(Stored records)
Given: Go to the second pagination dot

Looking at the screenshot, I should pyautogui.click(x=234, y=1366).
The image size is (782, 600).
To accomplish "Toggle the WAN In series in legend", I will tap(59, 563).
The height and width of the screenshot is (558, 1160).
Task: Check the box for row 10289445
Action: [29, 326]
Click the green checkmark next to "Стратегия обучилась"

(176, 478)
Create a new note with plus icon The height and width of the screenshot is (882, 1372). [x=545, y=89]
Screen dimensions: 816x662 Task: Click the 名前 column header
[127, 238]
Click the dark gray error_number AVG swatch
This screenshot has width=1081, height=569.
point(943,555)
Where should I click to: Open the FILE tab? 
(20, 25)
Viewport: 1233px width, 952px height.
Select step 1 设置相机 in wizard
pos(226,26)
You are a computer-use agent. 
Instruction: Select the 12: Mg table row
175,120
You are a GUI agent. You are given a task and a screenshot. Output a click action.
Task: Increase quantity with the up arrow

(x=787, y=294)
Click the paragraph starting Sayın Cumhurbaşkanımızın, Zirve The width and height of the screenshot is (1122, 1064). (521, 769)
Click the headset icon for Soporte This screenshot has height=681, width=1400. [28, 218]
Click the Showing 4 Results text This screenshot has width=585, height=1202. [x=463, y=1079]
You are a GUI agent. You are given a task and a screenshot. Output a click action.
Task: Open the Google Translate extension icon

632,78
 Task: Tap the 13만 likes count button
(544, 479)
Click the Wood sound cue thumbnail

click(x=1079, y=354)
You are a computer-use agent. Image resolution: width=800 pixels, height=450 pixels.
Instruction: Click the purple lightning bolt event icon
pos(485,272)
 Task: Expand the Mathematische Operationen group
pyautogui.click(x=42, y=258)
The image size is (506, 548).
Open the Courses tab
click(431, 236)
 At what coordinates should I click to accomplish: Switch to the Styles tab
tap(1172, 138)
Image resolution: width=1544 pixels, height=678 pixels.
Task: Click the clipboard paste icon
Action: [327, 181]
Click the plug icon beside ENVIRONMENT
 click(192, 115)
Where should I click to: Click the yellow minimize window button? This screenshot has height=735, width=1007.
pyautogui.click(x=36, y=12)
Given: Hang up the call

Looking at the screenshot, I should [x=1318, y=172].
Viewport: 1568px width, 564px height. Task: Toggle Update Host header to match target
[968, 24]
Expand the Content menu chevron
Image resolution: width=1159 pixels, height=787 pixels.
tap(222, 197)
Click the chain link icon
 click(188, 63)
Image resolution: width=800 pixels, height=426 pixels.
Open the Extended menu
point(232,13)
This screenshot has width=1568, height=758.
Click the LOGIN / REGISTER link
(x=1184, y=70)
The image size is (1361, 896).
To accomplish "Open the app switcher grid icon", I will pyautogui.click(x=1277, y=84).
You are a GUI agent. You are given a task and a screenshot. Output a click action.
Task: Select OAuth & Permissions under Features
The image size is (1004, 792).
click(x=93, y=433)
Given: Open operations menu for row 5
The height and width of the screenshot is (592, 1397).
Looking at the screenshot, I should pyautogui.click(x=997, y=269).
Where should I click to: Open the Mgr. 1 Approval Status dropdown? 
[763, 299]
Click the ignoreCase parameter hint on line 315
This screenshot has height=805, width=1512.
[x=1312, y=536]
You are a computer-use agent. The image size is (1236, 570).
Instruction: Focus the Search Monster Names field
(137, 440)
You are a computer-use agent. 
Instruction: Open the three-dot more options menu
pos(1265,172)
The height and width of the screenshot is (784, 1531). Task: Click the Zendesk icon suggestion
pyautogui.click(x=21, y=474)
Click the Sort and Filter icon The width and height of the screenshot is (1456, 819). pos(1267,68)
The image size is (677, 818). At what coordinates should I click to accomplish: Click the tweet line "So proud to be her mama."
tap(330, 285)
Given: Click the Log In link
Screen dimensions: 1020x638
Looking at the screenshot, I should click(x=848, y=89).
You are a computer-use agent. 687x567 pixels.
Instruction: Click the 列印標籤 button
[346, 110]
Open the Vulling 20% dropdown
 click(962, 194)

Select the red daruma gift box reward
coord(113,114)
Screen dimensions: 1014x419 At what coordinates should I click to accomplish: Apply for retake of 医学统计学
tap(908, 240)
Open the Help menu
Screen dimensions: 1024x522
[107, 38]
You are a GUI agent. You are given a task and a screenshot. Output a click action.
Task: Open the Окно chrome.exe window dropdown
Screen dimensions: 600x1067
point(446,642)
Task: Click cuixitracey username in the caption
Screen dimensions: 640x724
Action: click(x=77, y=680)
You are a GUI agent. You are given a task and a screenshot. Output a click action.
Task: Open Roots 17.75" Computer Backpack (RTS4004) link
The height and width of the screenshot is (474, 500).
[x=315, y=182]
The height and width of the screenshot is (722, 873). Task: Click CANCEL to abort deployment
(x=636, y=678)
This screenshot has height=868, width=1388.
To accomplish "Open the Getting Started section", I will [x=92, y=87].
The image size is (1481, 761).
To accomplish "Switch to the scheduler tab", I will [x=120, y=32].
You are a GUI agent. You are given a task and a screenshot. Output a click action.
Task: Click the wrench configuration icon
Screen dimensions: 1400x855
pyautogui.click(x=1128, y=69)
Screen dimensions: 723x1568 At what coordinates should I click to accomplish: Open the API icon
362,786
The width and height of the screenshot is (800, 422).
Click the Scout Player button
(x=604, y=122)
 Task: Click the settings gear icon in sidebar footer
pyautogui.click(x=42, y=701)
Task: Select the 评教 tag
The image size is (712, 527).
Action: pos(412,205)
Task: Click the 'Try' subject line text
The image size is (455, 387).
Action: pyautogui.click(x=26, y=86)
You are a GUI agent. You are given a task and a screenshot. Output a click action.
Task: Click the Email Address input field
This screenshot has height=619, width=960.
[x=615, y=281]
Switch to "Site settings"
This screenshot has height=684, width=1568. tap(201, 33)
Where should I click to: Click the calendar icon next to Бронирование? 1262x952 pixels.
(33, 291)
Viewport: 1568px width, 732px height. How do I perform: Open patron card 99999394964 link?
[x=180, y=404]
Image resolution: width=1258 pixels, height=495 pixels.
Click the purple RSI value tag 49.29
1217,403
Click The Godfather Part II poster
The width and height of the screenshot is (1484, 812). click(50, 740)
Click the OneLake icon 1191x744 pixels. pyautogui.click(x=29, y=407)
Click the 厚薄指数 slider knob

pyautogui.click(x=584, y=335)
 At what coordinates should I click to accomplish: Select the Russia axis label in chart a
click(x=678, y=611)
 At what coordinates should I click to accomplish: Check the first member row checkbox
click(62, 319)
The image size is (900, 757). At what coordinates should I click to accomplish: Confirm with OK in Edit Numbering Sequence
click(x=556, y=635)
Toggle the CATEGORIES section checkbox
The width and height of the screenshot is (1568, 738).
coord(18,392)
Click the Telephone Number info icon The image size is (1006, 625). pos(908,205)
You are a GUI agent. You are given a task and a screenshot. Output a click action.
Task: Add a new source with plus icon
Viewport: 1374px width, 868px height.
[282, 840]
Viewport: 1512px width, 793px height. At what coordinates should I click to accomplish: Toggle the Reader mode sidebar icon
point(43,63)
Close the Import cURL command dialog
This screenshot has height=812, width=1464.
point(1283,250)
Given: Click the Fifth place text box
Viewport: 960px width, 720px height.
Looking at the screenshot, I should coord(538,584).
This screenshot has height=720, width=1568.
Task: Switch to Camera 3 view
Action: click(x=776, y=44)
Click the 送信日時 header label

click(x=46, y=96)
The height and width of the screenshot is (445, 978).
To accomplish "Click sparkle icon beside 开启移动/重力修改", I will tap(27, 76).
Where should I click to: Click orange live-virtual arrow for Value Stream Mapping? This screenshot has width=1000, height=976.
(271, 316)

— The task —
How many lines in the data above contain the string "Instruction"? Case counts. Reply with the number only.

— Completed exercise —
5